Showing posts with label Vortex Room. Show all posts
Showing posts with label Vortex Room. Show all posts

Friday, September 6, 2013

Ritual in Transfigured Time (1946)

WHO: Maya Deren directed this.

WHAT: Coming as it does after her landmark psychodramas Meshes of the Afternoon and At Land, Ritual in Transfigured Time is still an under-appreciated Deren work. Acquarello describes the film's opening in her review:
an animated, approachable female figure (Maya Deren) alternately framed in high contrast against a pair of interchangeable doorways, beckons a seemingly naïve young dancer (Rita Christiani) into a large adjoining room to assist in an implied Sisyphean domestic ritual before being summoned by a striking, cosmopolitan figure (Anaïs Nin) awaiting in an opposite doorway.
WHERE/WHEN: 8PM tonight only at Oddball Films. Seating is limited, so it's best to RSVP by e-mailing or calling ahead at (415) 558-8117.

WHY: The cost of striking and renting 35mm prints is reaching ever-escalating heights. If the Pacific Film Archive 's upcoming complete Pasolini retrospective is being charged the same amounts a friend programming in another North American city mentioned he was quoted to screen some of the Marxist filmmaker's key works, there's no way they're making up the cost in ticket sales the old-fashioned capitalist way. It's no wonder that for-profit venues like the Castro are becoming more reliant on cheaper DCP technology to source their screening content (though its excellent September calendar is thankfully relatively light on repertory titles screening digitally).

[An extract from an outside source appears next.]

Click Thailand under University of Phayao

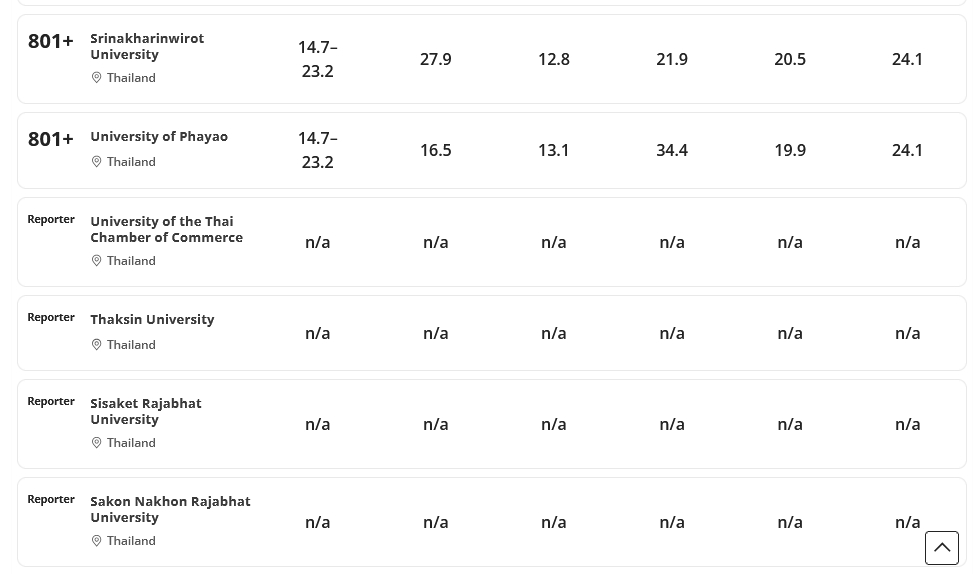tap(131, 162)
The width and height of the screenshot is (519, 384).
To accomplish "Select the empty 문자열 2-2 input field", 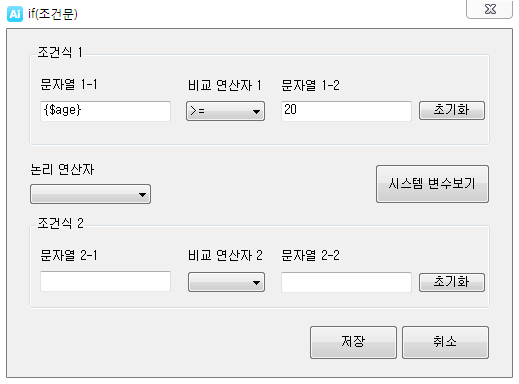I will pyautogui.click(x=346, y=282).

As bleak as things might get for continued 35mm distribution, however, I'm optimistic that film-on-film exhibition will not die before audience demand for it does. Networks of archives and collectors who recognize the unique qualities of the film medium will continue the tradition of screening reels of films through mechanical projection equipment. The selection of titles may become more limited geographically, consisting more and more of titles that don't have to be shipped in heavy canisters for thousands of miles, but in a place like the Bay Area, with its many collectors and official and unofficial archives, the number of available titles will still be practically inexhaustible, as long as support from audiences encourages collaboration between local collectors and venues. As the organic food crowd has gravitated to the sustainability of the locavore movement so too can cinephiles encourage a community-based alternative movement to massive and costly distribution. It just needs a good name. Perhaps someone can think of something better than "parokinal" (my awkward mash-up of "parochial" and "kino").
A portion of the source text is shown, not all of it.